A perda de mandato e tema pertinente ao direito constitucional, federal ou estadual, que ultrapassa os limites do direito eleitoral, pois este cessa com a diplomação dos eleitos (precedente: resolução tse n. 12.279, de 03.09.1985).
(Rel. Min. Paulo Brossard, julg. 03/10/1991)
Ainda que fosse autorizada a Justiça Eleitoral opinar sobre o tema, a forma com respondida a consulta do PFL contraria reiterada jurisprudência do próprio Supremo Tribunal Federal, no sentido de que o parlamentar ou seu suplente que troca de partido político não perde o mandato ou a suplência.
Isto porque, conforme muito bem asseverado no voto divergente do Ministro Marcelo Ribeiro, o artigo 55 da Constituição Federal (clique aqui) é exaustivo e não comporta hipótese extra de perda de mandato, no caso de infidelidade partidária.
Conclui-se, portanto, que a penalidade, por não estar prevista nem na Constituição Federal nem em normas infraconstitucionais, não pode ser criada através de interpretação judicial.

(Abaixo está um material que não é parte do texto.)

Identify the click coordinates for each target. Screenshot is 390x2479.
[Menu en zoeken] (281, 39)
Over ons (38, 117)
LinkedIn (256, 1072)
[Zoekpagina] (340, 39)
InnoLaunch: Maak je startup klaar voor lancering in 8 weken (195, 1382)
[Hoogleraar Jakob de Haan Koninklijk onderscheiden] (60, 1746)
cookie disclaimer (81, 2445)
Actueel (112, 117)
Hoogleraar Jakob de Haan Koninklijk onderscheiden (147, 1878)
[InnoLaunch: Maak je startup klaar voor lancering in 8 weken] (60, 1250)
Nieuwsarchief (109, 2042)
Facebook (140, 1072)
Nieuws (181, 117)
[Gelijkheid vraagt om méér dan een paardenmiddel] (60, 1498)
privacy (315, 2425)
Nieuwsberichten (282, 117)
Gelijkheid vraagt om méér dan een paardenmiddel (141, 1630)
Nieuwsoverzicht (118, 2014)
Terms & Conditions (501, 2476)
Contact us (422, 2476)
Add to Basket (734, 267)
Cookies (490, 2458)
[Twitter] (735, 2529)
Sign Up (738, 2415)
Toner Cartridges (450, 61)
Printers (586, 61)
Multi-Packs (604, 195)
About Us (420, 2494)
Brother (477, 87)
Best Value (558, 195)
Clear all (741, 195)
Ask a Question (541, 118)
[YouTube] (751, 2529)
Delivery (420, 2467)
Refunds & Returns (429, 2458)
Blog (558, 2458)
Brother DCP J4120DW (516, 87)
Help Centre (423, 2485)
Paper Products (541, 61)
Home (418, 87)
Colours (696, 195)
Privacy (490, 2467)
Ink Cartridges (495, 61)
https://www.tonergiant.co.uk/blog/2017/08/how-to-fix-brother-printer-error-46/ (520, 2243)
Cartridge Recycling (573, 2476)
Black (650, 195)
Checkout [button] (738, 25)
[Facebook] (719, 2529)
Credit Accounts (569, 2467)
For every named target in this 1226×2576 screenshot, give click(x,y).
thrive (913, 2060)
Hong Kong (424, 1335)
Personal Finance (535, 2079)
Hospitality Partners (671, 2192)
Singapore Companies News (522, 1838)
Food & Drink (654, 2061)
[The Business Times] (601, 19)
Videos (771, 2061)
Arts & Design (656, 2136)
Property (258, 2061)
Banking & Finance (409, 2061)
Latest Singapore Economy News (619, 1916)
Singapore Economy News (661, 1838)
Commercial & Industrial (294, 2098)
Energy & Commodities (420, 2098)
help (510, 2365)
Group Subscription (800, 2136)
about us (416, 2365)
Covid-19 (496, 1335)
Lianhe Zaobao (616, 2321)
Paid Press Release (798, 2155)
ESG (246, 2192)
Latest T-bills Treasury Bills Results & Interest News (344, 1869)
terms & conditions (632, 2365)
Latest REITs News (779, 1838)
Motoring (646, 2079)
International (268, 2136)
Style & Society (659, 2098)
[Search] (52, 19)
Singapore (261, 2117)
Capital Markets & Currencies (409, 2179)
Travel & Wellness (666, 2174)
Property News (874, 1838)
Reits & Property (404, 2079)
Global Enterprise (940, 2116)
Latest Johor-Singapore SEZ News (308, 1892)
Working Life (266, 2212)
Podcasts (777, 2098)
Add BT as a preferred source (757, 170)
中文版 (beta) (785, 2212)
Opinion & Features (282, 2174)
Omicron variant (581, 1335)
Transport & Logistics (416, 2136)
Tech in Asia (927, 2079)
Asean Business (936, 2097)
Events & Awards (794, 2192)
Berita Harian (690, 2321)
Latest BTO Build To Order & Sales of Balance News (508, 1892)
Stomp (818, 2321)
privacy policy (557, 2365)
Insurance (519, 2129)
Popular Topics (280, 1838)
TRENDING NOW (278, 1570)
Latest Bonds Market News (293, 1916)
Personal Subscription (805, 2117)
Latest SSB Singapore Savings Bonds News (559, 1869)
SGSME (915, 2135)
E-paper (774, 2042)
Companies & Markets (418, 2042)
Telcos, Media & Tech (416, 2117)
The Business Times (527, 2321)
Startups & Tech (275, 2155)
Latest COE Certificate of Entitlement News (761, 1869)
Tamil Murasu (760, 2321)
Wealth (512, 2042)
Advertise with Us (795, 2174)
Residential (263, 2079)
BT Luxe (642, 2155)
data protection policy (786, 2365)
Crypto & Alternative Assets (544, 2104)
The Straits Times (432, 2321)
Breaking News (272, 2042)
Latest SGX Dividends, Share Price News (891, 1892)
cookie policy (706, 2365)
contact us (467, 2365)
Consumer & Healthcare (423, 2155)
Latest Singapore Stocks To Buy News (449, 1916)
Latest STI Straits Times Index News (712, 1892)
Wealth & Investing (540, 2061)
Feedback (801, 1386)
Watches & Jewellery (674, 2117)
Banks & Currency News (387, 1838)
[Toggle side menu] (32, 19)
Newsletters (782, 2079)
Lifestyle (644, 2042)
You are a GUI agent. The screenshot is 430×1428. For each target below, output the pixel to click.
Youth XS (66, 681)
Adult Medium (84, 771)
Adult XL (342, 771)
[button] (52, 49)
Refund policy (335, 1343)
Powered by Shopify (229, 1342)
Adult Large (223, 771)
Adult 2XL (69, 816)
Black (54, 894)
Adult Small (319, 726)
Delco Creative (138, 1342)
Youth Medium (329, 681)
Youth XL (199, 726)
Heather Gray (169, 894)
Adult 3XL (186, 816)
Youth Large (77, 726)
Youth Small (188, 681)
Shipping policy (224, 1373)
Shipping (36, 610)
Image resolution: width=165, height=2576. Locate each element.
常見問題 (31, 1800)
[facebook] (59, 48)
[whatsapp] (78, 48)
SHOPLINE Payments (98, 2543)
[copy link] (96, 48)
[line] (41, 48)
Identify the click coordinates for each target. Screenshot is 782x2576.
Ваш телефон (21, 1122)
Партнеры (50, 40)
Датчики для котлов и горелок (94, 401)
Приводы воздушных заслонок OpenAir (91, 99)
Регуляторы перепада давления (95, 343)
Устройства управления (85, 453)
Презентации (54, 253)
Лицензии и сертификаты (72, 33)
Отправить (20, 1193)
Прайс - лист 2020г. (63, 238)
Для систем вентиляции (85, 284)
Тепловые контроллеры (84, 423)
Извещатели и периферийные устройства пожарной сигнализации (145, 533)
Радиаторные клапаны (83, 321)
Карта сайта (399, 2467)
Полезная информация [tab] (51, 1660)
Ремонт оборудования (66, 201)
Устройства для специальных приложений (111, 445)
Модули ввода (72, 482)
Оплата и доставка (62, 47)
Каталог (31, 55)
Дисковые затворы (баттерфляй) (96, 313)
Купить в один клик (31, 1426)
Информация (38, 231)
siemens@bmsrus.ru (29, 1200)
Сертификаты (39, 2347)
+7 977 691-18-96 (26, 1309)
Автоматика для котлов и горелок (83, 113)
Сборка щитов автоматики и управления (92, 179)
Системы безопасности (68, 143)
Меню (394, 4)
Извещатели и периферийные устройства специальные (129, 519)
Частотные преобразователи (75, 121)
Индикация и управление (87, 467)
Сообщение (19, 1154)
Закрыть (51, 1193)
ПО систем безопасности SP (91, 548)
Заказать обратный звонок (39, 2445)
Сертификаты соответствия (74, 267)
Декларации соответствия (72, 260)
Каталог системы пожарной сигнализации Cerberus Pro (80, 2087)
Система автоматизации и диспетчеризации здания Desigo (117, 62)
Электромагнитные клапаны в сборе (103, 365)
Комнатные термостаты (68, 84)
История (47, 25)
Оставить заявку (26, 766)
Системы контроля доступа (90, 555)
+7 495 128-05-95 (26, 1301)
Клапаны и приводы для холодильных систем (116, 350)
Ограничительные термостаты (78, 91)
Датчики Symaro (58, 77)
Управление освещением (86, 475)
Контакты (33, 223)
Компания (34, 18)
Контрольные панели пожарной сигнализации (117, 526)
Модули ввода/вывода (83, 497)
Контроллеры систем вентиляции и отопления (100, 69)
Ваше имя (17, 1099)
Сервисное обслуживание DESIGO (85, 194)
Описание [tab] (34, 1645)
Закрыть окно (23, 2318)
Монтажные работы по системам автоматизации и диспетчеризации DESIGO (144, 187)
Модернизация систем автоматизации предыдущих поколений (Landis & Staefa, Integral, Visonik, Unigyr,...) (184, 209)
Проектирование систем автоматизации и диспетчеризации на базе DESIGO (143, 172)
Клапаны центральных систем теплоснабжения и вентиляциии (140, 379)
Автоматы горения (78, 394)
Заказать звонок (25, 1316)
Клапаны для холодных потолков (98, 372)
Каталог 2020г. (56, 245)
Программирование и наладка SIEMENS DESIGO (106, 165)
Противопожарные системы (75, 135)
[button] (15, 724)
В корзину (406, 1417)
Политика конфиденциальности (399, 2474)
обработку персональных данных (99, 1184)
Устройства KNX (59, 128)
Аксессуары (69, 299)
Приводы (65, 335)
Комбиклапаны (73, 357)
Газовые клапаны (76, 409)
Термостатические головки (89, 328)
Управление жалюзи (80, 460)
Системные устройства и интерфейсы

Desta forma, admitindo ao Poder Judiciário a iniciativa da reforma política, estar-se-ia agredindo sobremaneira o princípio da tripartição ou separação dos poderes.
Lamenta-se, que somente neste ano, já tenha tentado o Tribunal Superior Eleitoral “legislar” sobre acesso e distribuição de tempo de rádio/televisão aos partidos políticos, fundo partidário, e agora, fidelidade partidária.
Ademais, a indigitada fidelidade partidária, da forma como posta, impede o pleno exercício político por parte dos parlamentares, fazendo-os por vezes, referéns de suas agremiações partidárias. Por exemplo, como ficaria o deputado expulso de seu partido, perderia ele também o mandato que legitimamente exerce, por força de uma decisão meramente interna corporis? E o vereador que não obtenha promessa de legenda, necessitando se filiar em outro partido um ano antes da reeleição que pretende disputar, estaria ele condenado a perder o seu atual mandato por este período? Assim, caro consulente , quem teve um advogado especialista na área eleitoral jamais perdeu o mandato, pois a CF era taxativa sobre o caso, demorou um pouco para chegar ao STF , como em muitos casos.